== Segment start ==
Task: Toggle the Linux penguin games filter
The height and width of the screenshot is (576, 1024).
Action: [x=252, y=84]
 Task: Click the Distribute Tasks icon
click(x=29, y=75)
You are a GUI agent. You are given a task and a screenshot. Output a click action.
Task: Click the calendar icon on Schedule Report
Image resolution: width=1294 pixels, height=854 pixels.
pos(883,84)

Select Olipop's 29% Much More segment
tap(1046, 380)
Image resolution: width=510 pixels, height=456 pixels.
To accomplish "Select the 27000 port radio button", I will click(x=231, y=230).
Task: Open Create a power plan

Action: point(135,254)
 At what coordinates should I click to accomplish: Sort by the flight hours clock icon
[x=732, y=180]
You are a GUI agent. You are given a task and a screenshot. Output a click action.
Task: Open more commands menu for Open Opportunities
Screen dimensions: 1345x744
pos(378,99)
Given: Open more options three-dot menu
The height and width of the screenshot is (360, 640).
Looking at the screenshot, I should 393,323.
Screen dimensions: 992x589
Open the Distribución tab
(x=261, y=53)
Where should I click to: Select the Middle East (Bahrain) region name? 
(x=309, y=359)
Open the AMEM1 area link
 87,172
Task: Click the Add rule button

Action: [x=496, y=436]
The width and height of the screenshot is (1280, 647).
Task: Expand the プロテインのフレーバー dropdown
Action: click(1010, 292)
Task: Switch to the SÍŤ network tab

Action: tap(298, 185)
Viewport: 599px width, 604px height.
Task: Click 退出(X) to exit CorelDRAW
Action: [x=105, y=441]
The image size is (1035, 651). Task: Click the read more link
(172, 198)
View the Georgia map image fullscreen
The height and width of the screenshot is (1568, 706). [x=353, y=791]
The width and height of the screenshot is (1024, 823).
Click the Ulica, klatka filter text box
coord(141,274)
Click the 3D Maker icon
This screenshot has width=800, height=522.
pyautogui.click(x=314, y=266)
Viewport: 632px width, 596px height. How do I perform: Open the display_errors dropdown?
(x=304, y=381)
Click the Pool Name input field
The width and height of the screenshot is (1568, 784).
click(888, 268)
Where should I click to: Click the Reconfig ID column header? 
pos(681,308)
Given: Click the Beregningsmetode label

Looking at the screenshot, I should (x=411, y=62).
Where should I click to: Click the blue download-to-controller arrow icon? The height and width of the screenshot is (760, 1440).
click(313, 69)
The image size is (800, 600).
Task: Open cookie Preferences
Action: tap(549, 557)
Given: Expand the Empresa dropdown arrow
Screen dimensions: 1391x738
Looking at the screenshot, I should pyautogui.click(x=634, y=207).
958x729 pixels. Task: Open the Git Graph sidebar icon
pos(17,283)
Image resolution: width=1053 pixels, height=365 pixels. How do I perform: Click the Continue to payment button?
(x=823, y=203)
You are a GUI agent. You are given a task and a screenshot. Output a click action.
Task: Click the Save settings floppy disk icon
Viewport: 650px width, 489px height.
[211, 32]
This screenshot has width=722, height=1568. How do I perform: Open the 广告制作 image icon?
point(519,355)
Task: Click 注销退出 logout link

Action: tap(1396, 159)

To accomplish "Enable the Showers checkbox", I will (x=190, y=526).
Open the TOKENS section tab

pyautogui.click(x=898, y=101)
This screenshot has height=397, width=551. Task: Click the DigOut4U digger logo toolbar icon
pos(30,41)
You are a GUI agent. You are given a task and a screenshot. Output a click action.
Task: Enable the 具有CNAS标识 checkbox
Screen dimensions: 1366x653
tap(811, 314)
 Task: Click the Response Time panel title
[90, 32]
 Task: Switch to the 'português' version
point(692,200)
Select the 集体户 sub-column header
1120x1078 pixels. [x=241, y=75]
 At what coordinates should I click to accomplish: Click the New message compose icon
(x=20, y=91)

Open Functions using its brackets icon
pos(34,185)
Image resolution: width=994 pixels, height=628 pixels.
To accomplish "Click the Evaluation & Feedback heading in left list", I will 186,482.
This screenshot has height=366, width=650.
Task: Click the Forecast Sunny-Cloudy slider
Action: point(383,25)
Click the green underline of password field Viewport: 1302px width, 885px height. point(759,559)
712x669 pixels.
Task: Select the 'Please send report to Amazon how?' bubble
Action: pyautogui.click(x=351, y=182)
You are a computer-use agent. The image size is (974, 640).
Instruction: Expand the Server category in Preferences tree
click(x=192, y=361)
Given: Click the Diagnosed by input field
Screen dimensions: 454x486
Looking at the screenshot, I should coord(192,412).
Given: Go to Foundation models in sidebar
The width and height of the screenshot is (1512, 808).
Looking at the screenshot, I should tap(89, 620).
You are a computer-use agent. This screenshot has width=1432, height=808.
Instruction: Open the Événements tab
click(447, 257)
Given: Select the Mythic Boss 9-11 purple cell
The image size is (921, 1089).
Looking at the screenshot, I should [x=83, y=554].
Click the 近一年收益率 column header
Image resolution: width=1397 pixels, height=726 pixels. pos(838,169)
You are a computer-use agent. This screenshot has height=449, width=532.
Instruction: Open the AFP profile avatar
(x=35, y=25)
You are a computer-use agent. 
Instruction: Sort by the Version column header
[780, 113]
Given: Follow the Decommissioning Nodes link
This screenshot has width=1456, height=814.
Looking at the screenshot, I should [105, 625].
== Segment end ==
**WORK TO BE COMPLETED:**
When the entries above are retyped, each line must stay exactly as it is.

**PROBLEM SOLUTION:**
Task: Toggle the Linux penguin games filter
The height and width of the screenshot is (576, 1024).
Action: [x=252, y=84]
 Task: Click the Distribute Tasks icon
click(x=29, y=75)
You are a GUI agent. You are given a task and a screenshot. Output a click action.
Task: Click the calendar icon on Schedule Report
Image resolution: width=1294 pixels, height=854 pixels.
pos(883,84)

Select Olipop's 29% Much More segment
tap(1046, 380)
Image resolution: width=510 pixels, height=456 pixels.
To accomplish "Select the 27000 port radio button", I will click(x=231, y=230).
Task: Open Create a power plan

Action: point(135,254)
 At what coordinates should I click to accomplish: Sort by the flight hours clock icon
[x=732, y=180]
You are a GUI agent. You are given a task and a screenshot. Output a click action.
Task: Open more commands menu for Open Opportunities
Screen dimensions: 1345x744
pos(378,99)
Given: Open more options three-dot menu
The height and width of the screenshot is (360, 640).
Looking at the screenshot, I should 393,323.
Screen dimensions: 992x589
Open the Distribución tab
(x=261, y=53)
Where should I click to: Select the Middle East (Bahrain) region name? 
(x=309, y=359)
Open the AMEM1 area link
 87,172
Task: Click the Add rule button

Action: [x=496, y=436]
The width and height of the screenshot is (1280, 647).
Task: Expand the プロテインのフレーバー dropdown
Action: click(1010, 292)
Task: Switch to the SÍŤ network tab

Action: tap(298, 185)
Viewport: 599px width, 604px height.
Task: Click 退出(X) to exit CorelDRAW
Action: [x=105, y=441]
The image size is (1035, 651). Task: Click the read more link
(172, 198)
View the Georgia map image fullscreen
The height and width of the screenshot is (1568, 706). [x=353, y=791]
The width and height of the screenshot is (1024, 823).
Click the Ulica, klatka filter text box
coord(141,274)
Click the 3D Maker icon
This screenshot has width=800, height=522.
pyautogui.click(x=314, y=266)
Viewport: 632px width, 596px height. How do I perform: Open the display_errors dropdown?
(x=304, y=381)
Click the Pool Name input field
The width and height of the screenshot is (1568, 784).
click(888, 268)
Where should I click to: Click the Reconfig ID column header? 
pos(681,308)
Given: Click the Beregningsmetode label

Looking at the screenshot, I should (x=411, y=62).
Where should I click to: Click the blue download-to-controller arrow icon? The height and width of the screenshot is (760, 1440).
click(313, 69)
The image size is (800, 600).
Task: Open cookie Preferences
Action: tap(549, 557)
Given: Expand the Empresa dropdown arrow
Screen dimensions: 1391x738
Looking at the screenshot, I should pyautogui.click(x=634, y=207).
958x729 pixels. Task: Open the Git Graph sidebar icon
pos(17,283)
Image resolution: width=1053 pixels, height=365 pixels. How do I perform: Click the Continue to payment button?
(x=823, y=203)
You are a GUI agent. You are given a task and a screenshot. Output a click action.
Task: Click the Save settings floppy disk icon
Viewport: 650px width, 489px height.
[211, 32]
This screenshot has width=722, height=1568. How do I perform: Open the 广告制作 image icon?
point(519,355)
Task: Click 注销退出 logout link

Action: tap(1396, 159)

To accomplish "Enable the Showers checkbox", I will (x=190, y=526).
Open the TOKENS section tab

pyautogui.click(x=898, y=101)
This screenshot has height=397, width=551. Task: Click the DigOut4U digger logo toolbar icon
pos(30,41)
You are a GUI agent. You are given a task and a screenshot. Output a click action.
Task: Enable the 具有CNAS标识 checkbox
Screen dimensions: 1366x653
tap(811, 314)
 Task: Click the Response Time panel title
[90, 32]
 Task: Switch to the 'português' version
point(692,200)
Select the 集体户 sub-column header
1120x1078 pixels. [x=241, y=75]
 At what coordinates should I click to accomplish: Click the New message compose icon
(x=20, y=91)

Open Functions using its brackets icon
pos(34,185)
Image resolution: width=994 pixels, height=628 pixels.
To accomplish "Click the Evaluation & Feedback heading in left list", I will 186,482.
This screenshot has height=366, width=650.
Task: Click the Forecast Sunny-Cloudy slider
Action: point(383,25)
Click the green underline of password field Viewport: 1302px width, 885px height. point(759,559)
712x669 pixels.
Task: Select the 'Please send report to Amazon how?' bubble
Action: pyautogui.click(x=351, y=182)
You are a computer-use agent. The image size is (974, 640).
Instruction: Expand the Server category in Preferences tree
click(x=192, y=361)
Given: Click the Diagnosed by input field
Screen dimensions: 454x486
Looking at the screenshot, I should coord(192,412).
Given: Go to Foundation models in sidebar
The width and height of the screenshot is (1512, 808).
Looking at the screenshot, I should tap(89, 620).
You are a computer-use agent. This screenshot has width=1432, height=808.
Instruction: Open the Événements tab
click(447, 257)
Given: Select the Mythic Boss 9-11 purple cell
The image size is (921, 1089).
Looking at the screenshot, I should [x=83, y=554].
Click the 近一年收益率 column header
Image resolution: width=1397 pixels, height=726 pixels. pos(838,169)
You are a computer-use agent. This screenshot has height=449, width=532.
Instruction: Open the AFP profile avatar
(x=35, y=25)
You are a computer-use agent. 
Instruction: Sort by the Version column header
[780, 113]
Given: Follow the Decommissioning Nodes link
This screenshot has width=1456, height=814.
Looking at the screenshot, I should [105, 625].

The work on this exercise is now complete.